Inzwischen hat sich eine große Szene unabhängiger Pornostudios gegründet. Dazu gehören Firmen wie Good Vibrations, Lust Cinema, The Crash Pad und Make Love Not Porn. Sie dienen als Bühnen für bahnbrechende, gender-verwischende und nicht-stereotype Pornos. Die Studios haben häufig unterschiedliche Hintergründe, manche kommen eher aus der queeren Bewegung, andere sind feministisch motiviert, und einige strahlen einfach einen klaren Indie-Vibe aus, der vermuten lässt, dass nach Bier, Burger und Gin auch Pornos eine Neuerfindung im Hipsterlook bevorsteht.  Alle diese Unternehmen haben aber gemeinsam, dass sie inklusiver vorgehen als traditionelle Pornostudios und daher für Transgender-Darsteller jedweder Identität Möglichkeiten bieten. Das Studio Pink & White bucht Darsteller mit unterschiedlichen Identitäten. Auch der erwähnte Buck Angel betreibt seit 2002 eine eigene Webseite, auf der auch andere Darsteller gezeigt werden.

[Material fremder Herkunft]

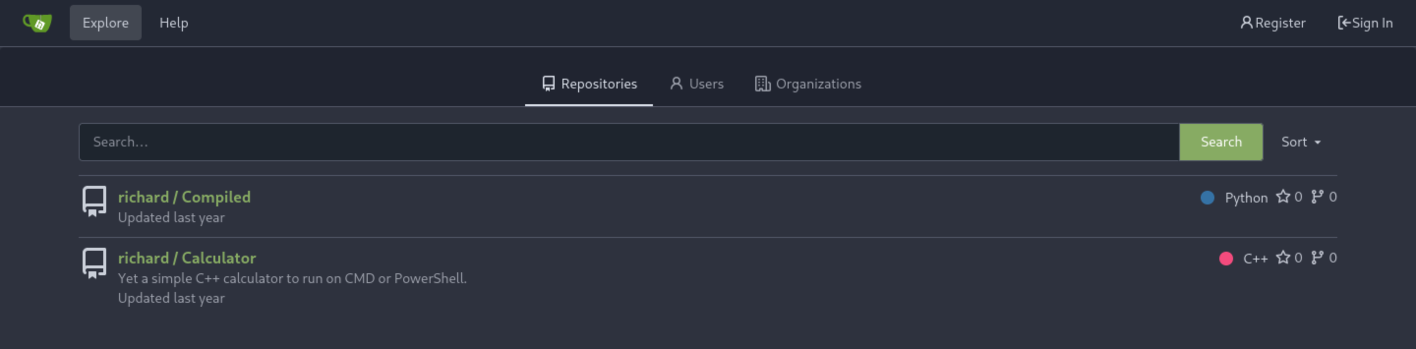Click the sign-in arrow icon
This screenshot has height=349, width=1416.
(1344, 23)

Zu den jüngeren Start-ups gehört auch AORTA Films, ein unternehmen, das Darstellern die Möglichkeit und Freiheit gibt vor der Kamera die eigene Identität zu entdecken und auszuprobieren. Sexkünstler Alyx Fox hat Foxhouse Films gegründet, ein Studio, das »mehrgeschlechtliche und polysexuelle Darsteller« beschäftigt und sie ebenfalls ermuntert, Dinge vor der Kamera auszuprobieren. Es ist einfacher für uns, wenn wir mit den Wünschen der Darsteller arbeiten, mit dem, was sie tun wollen … Es muss etwas sein, was sie selbst erregt.«

Ein weiterer Beschäftigungsort für Transgender-Darsteller ist natürlich die boomende Webcam-Industrie. Dort können sie sich nach Belieben ausdrücken, ohne Beschränkungen, die eine Studioproduktion mit sich bringt. Das Transgender-Model Kelly Pierce beispielsweise sagt über ihre Webcam-Karriere: »Ich bin wirklich begeistert, dass ich meine Karriere endlich selbst steuern kann. Und dass ich ich selbst sein kann! … Meine Cam-Fans können mich regelmäßig sehen, während sie in einem Pornofilm lediglich eine Fantasie vorgesetzt bekommen, sie sehen einen da nicht als Person.«

All diese Entwicklungen laufen parallel zu einer schwierigen Zeit in der amerikanischen Geschichte. Niemand weiß, wie sich die Trump-Regierung letztlich gegenüber Pornografie und Sexarbeit verhalten wird. Einige Anzeichen jedoch stimmen die gesamte Branche nervös. Da ist zum einen die Berufung des ultrakonservativen Pornogegners Jeff Sessions als Justizminister und natürlich das Verbot von Transgender-Menschen im Militär. Alyx Fox allerdings konzentriert sich einstweilen lieber auf den positiven Makrotrend. »Was derzeit geschieht, ist, dass viele Menschen einen Bewusstseinswandel durchleben. Ich denke, dass die Menschen sexuelle Bedürfnisse haben werden, die fluider sind als bisher, dass auch die Identitäten fluider werden als früher.«

Und die Pornobranche produziert einstweilen Inhalte, die sich an die neuen und immer noch entstehenden Zielgruppen ausrichten. Was angefangen wurde und viel Fahrt gewonnen hat, wird nicht so einfach aufzuhalten sein. Möglicherweise also ist die konservative Reaktion in den USA also nur ein temporärer Rückschritt, der in ein paar Jahren beendet ist.